Jesus' parable of the Pharisee and the tax collector in Luke 18:9-14 opens with a striking thanksgiving prayer: "God, I thank you that I am not like other people." On its surface this looks like gratitude, but it is really self-congratulation, a recitation of the Pharisee's own attributes set against thieves, rogues, adulterers, and especially "this tax collector" standing nearby. It is a thank-you note with a twist—prayer turned inward, comparison turned poisonous.

The common diagnosis is that comparing ourselves with others is the sin. But Scripture itself does not forbid comparison. Jesus compares the rich givers with the poor widow in Luke 21:1-4, and Mary with Martha in Luke 10:38-42. The writer of Hebrews 6:12 calls us to imitate those who through faith and patience inherit the promises, and Paul says in 1 Corinthians 11:1, "Be imitators of me, as I am of Christ." You cannot imitate without comparing. The real problem with the Pharisee, then, is not comparison itself but a pride-infected comparison, as Comparing: "Thanksgiving Twist" 11-17-24 makes clear.

The tax collector shows the opposite posture. Standing far off, unwilling even to lift his eyes, he beats his breast and prays, "God, be merciful to me, a sinner." That gesture of beating the breast appears only one other time in Scripture—at the cross, in Luke 23:48, as the crowds witness Jesus' crucifixion. It is the body's confession that sin and evil come from the heart. And the word he uses for "merciful" is the same word Hebrews 2:17 attaches to Christ, who became like His brothers and sisters in every respect to be a merciful and faithful high priest, "to make a sacrifice of atonement for the sins of the people." The tax collector is not asking for general kindness; he is pleading for atonement—for another to pay the debt of his sin. That is exactly what Christ accomplished on the cross, bearing the sin of the tax collector, and of every sinner who has ever lived or ever will. And so Jesus declares this man went home justified—declared righteous as if he had never sinned.

This reframes comparison entirely. Once the gospel has humbled us and lifted us up in Christ, comparison can become a form of thanksgiving. We are each uniquely gifted; God threw away the mold when He made us. Looking at a neighbor's gifts no longer threatens us, because we are not scrambling to puff ourselves up. Instead, we can rejoice that God has equipped that person for the calling and stage—large or small, broad or narrow—on which His providence has placed them. The same God has placed us, with our own gifts, on our own stage, for His glory.
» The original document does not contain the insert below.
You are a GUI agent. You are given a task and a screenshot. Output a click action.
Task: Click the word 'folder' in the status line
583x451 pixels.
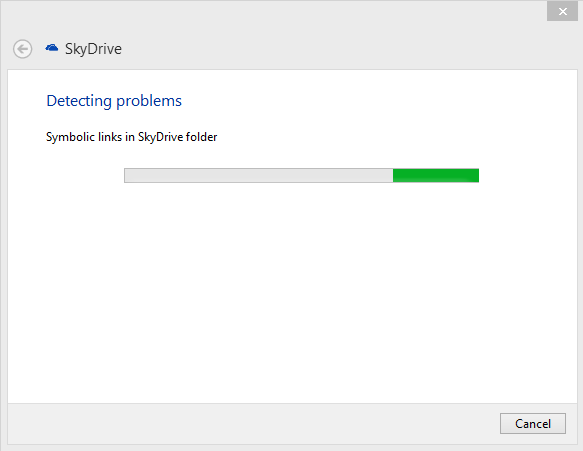pyautogui.click(x=201, y=137)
Godly comparison also reshapes how we respond to others' struggles. In place of the smugness that whispers, "What a mess they have made of things," we see an opportunity to encourage and to serve. And when we compare ourselves to Christ Himself, comparison drives us to repentance and to gratitude—gratitude that the Lord is at work through Word and Sacrament to chisel us into His image, and that more mature believers around us can become models of the faith we long to grow into. We will not arrive this side of heaven, but we can give thanks every step of the way.

So the heart of the matter is not whether we compare, but what possesses the comparison. Pride turns thanksgiving into self-worship; the gospel turns comparison into adoration of God and servanthood toward neighbor. That is the Thanksgiving twist—a life lived as a thank-you note to the God who justifies the humble.